You: “You know, I’ve never been into that. I honestly don’t see what everyone sees in it.”
Friend: “You don’t like Doom 3? What’s not to like about it? The game absolutely creeps you out, and you’re shooting zombies and demons from Hell! And you have the BFG; nothing’s cooler than that! What I’ve never understood is why you’re such a big fan of Zelda. What did you see in Wind Waker anyway?”
Stop the tape. What would you say to this question? Quickly now, or your friend is going to declare you a fanboy for blindly supporting a series. You’ve got five seconds and fifty words to do it in. Good music? No. Get to kill things? You do that in Doom too. Great storyline? That won’t even buy oceanfront property in Arizona. Think, think, think, what would you say?

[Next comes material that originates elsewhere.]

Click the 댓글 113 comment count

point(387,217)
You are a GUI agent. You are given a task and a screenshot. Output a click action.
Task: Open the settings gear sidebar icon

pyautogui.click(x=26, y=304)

There is definitely one advantage that most genres—especially those found on the PS2 and XBox—have over Nintendo titles in general, in particular Zelda. Fans of FPSes, war games, spy games, auto theft games, the works have it easy when trying to argue what makes their genre great. You get to do “cool” stuff in it. (How killing people and stealing cars got to be the “in thing”, I’ll never know.) But while Zelda is perhaps the second most purchased game genre in existence (a distant second to Mario), not to mention that Link himself is now the three-time winner of GameFAQ’s Character Battle, medieval combat has never quite achieved that mainstream “cool” factor. In fact, it’s quite the opposite. You hear medieval roleplay, and quite often the first thing that springs to mind are all those nerds playing Dungeons & Dragons on a Friday night rather than going out on dates. (I’ll raise my hand as being guilty of that one at one point in my life.) It doesn’t exactly help matters either that we have to justify those “strange” decisions that Nintendo makes, like cel shading Wind Waker. Explaining why you like the Zelda series in general… just doesn’t seem quite as easy as everyone else has it.
This of course, begs the question: What makes Zelda so… Zelda? Why has this legendary set of games captured the hearts and minds of millions of gamers? What sets Zelda apart from the rest of the pack?

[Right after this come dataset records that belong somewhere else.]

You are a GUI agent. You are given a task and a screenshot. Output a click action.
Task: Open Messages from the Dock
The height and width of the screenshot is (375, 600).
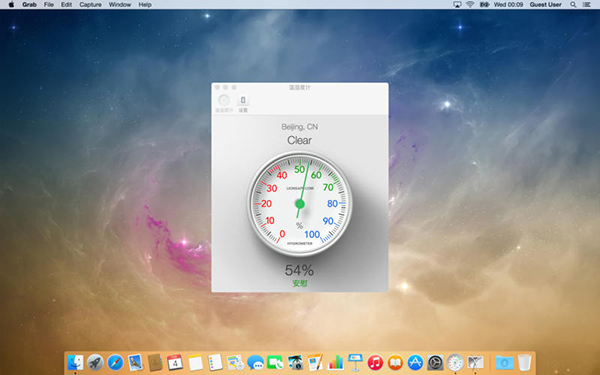[255, 362]
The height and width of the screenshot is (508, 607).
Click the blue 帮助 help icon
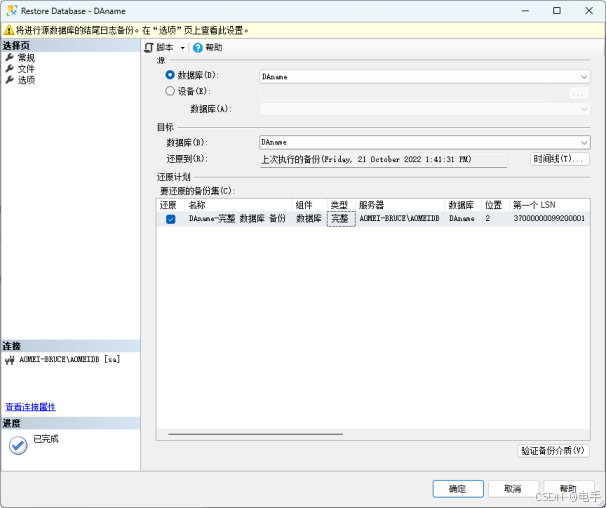[198, 47]
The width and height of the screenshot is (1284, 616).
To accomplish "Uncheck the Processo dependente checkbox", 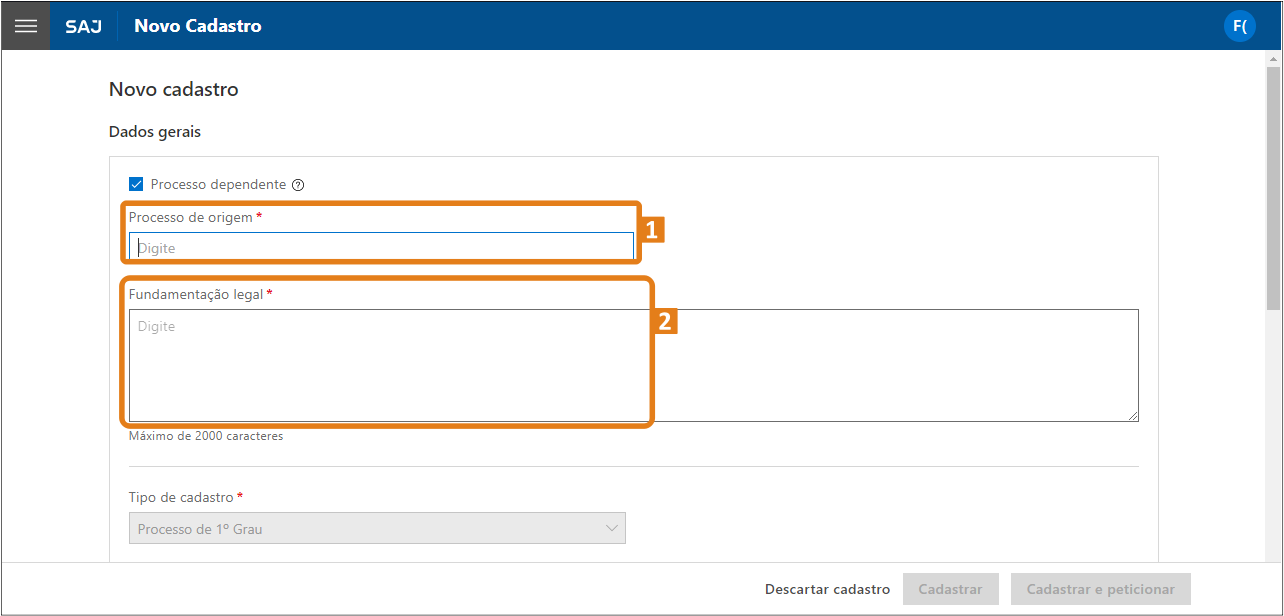I will [x=136, y=184].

The answer, of course, is bound to be different for everyone. (Yes, there’s bound to be someone out there who plays Zelda just because Link wears a floppy, green hat. The green tunic is, no doubt, just icing on the cake.) But consider for a moment Zelda’s main rival, Final Fantasy. Now I don’t mean to pick on Final Fantasy at all, for they make some very good games. (I myself am really looking forward to FFXII.) However, even though, by a very loose definition, both Zelda and FF are RPG games (and I don’t want to hear any argument over this; I’m sure we’ll have an article about this another day), there is some unalienable difference between the two series. With the Zelda series, other than Zelda II: The Adventure of Link, which is arguably quite different from the mainstream Zelda titles, die hard Zelda fanatics have thoroughly enjoyed every Zelda game ever created. But look at Final Fantasy; more specifically, look the most recent ones. FFVII was an absolute hit. FFVIII is loved by some, but only a fringe; it’s hated by most everyone. FFIX received a lukewarm response. FFX was another hit, but its sequel FFX-2 bombed. What gives? Zelda overall has really no bad track record, whereas Final Fantasy sometimes messes up and doesn’t give the fans what they want.
What do we make of this? Unlike FF, there’s something that Zelda has that is consistent from game to game, something truly Zelda-like that makes people flock to the game stores by the truckload to buy the games. Despite our individual differences in taste, there’s some core quality about the Zelda series that achieves some level of universal appeal. But what is that appeal? What makes Zelda… Zelda?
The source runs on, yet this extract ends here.